L’Italia, in questa fase, ha l’opportunità di diventare protagonista del cambiamento, ma per farlo deve dotarsi di un suo modello, che non può essere – per le nostre caratteristiche culturali – né quello americano (estremamente concorrenziale) né quello cinese (molto verticistico). Serve una via italiana per l’innovazione, orientata a una partecipazione più ampia di tutti gli attori della filiera intorno alla svolta che stiamo vivendo.

Oggi il concetto di azienda di successo è cambiato. Siamo passati dai colossi petrolchimici alle grandi piattaforme digitali, che rappresentano le nuove aziende top della nostra economia. Questo nuovo modo di fare business investirà tutti i settori, eliminando le barriere tra produttori, distributori e consumatori. È una economia a spirale, in cui bisogna rileggere i rapporti e le relazioni.

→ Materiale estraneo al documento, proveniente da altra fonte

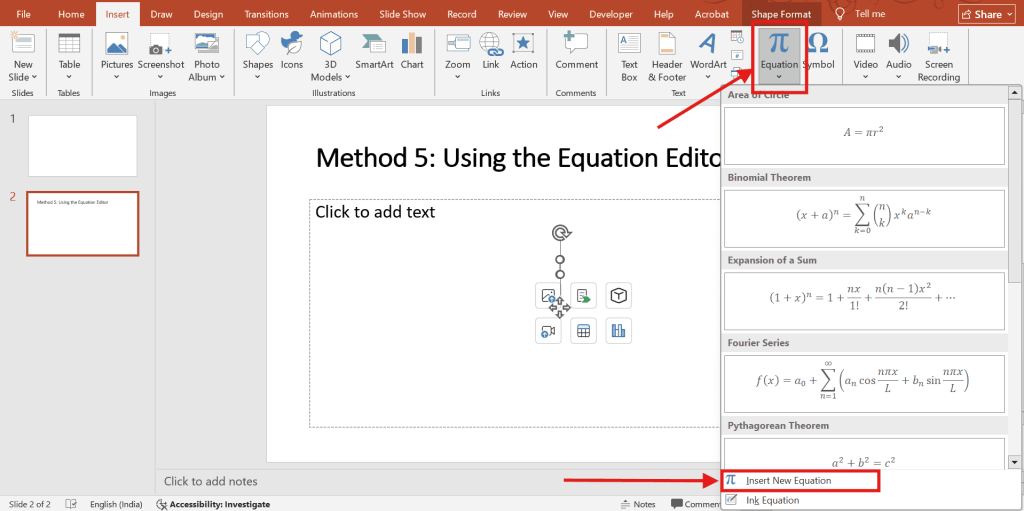Open the Shapes gallery icon

click(x=257, y=45)
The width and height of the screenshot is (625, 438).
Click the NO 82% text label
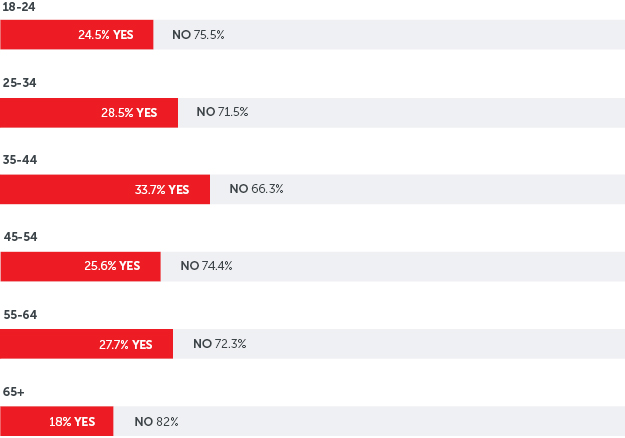pos(156,421)
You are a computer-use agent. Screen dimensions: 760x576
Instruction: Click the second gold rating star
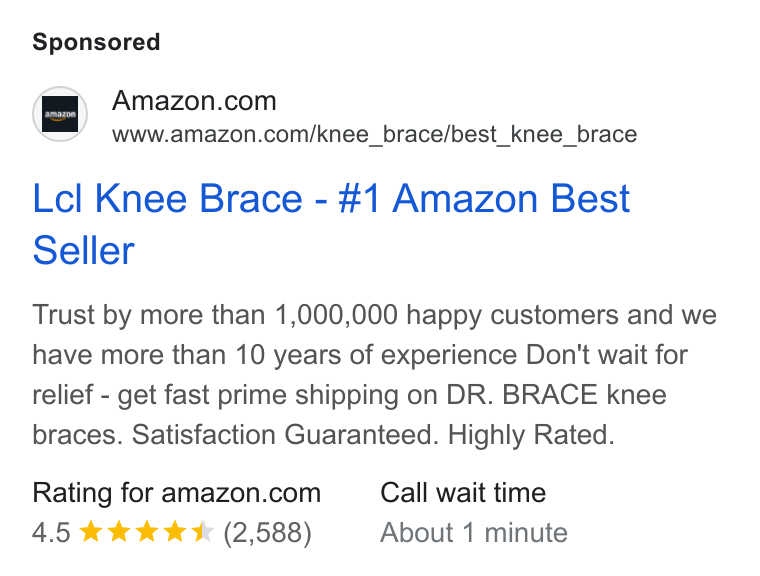(118, 531)
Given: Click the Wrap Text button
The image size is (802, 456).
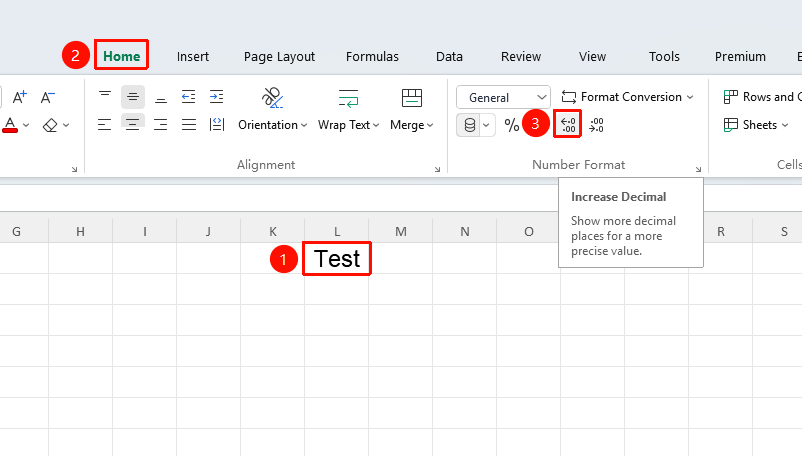Looking at the screenshot, I should [x=348, y=110].
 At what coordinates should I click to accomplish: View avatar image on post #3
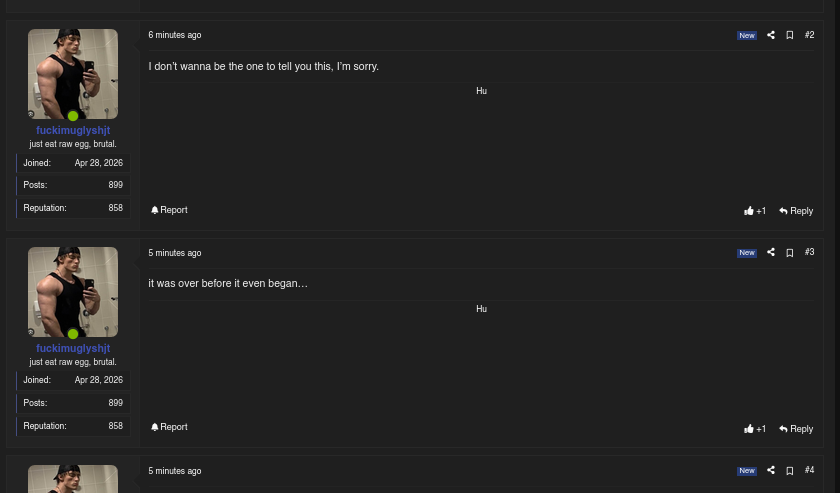point(73,292)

La sfida della sostenibilità

Insieme alla digitalizzazione, la sostenibilità è il cambiamento maggiore da monitorare, perché impatta su tutti gli anelli della filiera, dal produttore al consumatore finale. Una sfida urgente, visto che, la responsabilità di impresa è oggi sempre più una leva di credibilità verso gli stakeholder, investitori in primis.

Anche il consumatore oggi è sempre più consapevole: secondo i dati Ipsos in 10 anni si è passati dal 7% al 39% di consumatori che sanno cos’è la sostenibilità, ma c’è anche maggiore sensibilità e impegno del singolo nella crescente ricerca di comportamenti “virtuosi”.

Per raggiungere obiettivi di sostenibilità – che non va più solo intesa come impatto sull’ambiente, ma si allarga al concetto di benessere e di inclusione delle diversità – occorre una collaborazione costante tra i diversi rappresentanti della supply chain, ma anche tra concorrenti. Il modello del singolo dovrà intersecarsi con il lavoro di altri.

La transizione avrà costi importanti, di cui bisognerà tenere conto, ma ormai non è più rimandabile e la tecnologia può diventare l’alleato migliore per gestire al meglio risorse e processi.

Secondo Nomisma, a fare la differenza nella crescita dei livelli di sostenibilità potrà essere il packaging, primo touch point per il consumatore che cerca prodotti sostenibili. Il 55% dei consumatori cerca infatti prodotti senza over-packaging e il 41% lo vuole con materiale riciclabile. Inoltre, ben l’81% dei consumatori cerca proprio sull’etichetta informazioni su come riciclare correttamente il packaging.

Il mondo del pack può e deve porsi l’obiettivo di essere sempre più sostenibile – in Italia oggi vale 211,2 kg/pro capite, contro una media europea di 174,6 kg/pro capite – ma contemporaneamente è quello che meglio di tutti può raccontare l’impegno sostenibile delle nostre aziende, visto che la quota di riciclo in Italia è pari al 66,3%, ponendoci al terzo posto tra i Paesi più virtuosi in Europa (fonte Eurostat).

Una sfida che il settore deve cogliere, considerando la centralità della sostenibilità nel PNRR: verranno stanziati 69 miliardi per la transizione ecologica e nel documento la parola sostenibilità è citata ben 465 volte.